"Let yourself be inspired by our delicious bits!"

Three guesses. Time's up. For a good chortle, browse through Crocodille's (Purveyor of "Sandwiches") English website. High production values, hit and miss in terms of communication. "Croco Life" is a whole section devoted to a flash movie reverentially praising the company's iceberg-lettuce-in-a-rickety-tub Caesar's salads. Croc o' shit, more like. Of course "Sortiment" gets translated "Assortment". And so on.

Read about how "We Bake Ourselves" (Ref.) and learn the answer to "How do we bake delicious bits?"

Once again, I must ask, with (supposedly) 10,000 native speakers of English clogging up this town, was it beyond Crocodille to snag one that had proofed a bit of Czenglish before? Apparently so.

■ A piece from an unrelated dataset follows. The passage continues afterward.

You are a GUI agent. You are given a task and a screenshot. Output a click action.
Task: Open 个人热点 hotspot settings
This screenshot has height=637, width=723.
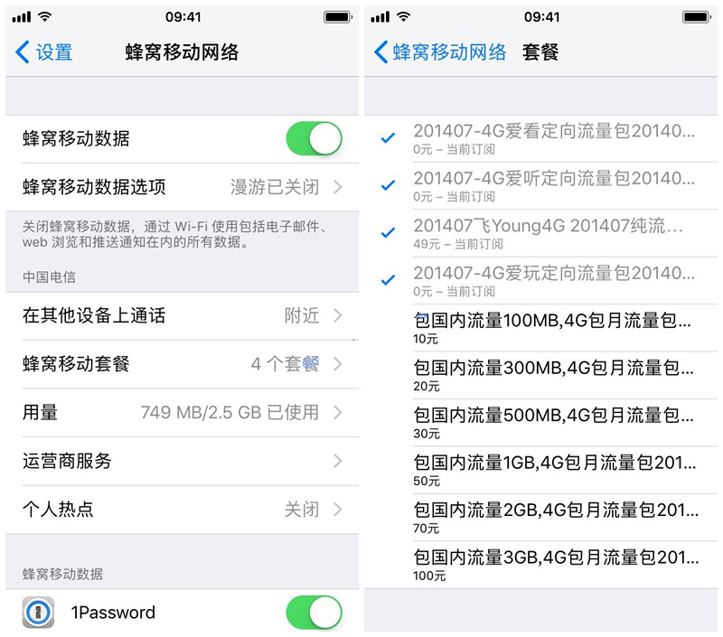click(183, 510)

The crowner, however, is this one: "Everything we bake is based on high technology". Getting hungrier! The "Technology" section is a real appetite suppressor. I can't believe what I'm seeing. Some kind schematic of a big production line, things going up and down (imagine the noise), things going in and coming out the end, automaton worker monotonously repeating the same motions over and over. One of the stages of the process occurs when

A set of knives cuts the row of sandwiches into pieces.

Those knives are whirling around pretty close to that worker's fingers. Don't think that about that next time you are contemplating a bacon turkey on wheat bread.

These guys basically own the market for crap sandwiches in a box. C'est la vie. Now something new: last night I was walking home along Vitezni namesti, and I passed right by a brand spanking shiny new Crocodille sandwich restaurant, in the Express or Subway style. If I'd seen a real crocodile I'm not sure I would have been more alarmed. But here they are. What are they going to serve? Their regular vaccum packed product? I wouldn't be surprised.

Don't go to the website to find out. There's not a thing there about it.

UPDATE: The Croco sandwich shop actually does make fresh sandwiches right there. Everything is on sale for half price as a promotional tool. A visitor reports

they make them in front of you. I wanted to taste them cause I am never going to buy one for 60 or 70 Kc. They have a strange taste I have to admit. J. didn't even finish his - w.chicken.

It's a sandwich. All that money invested and time wasted just to fuck up what is essentially a very simple thing.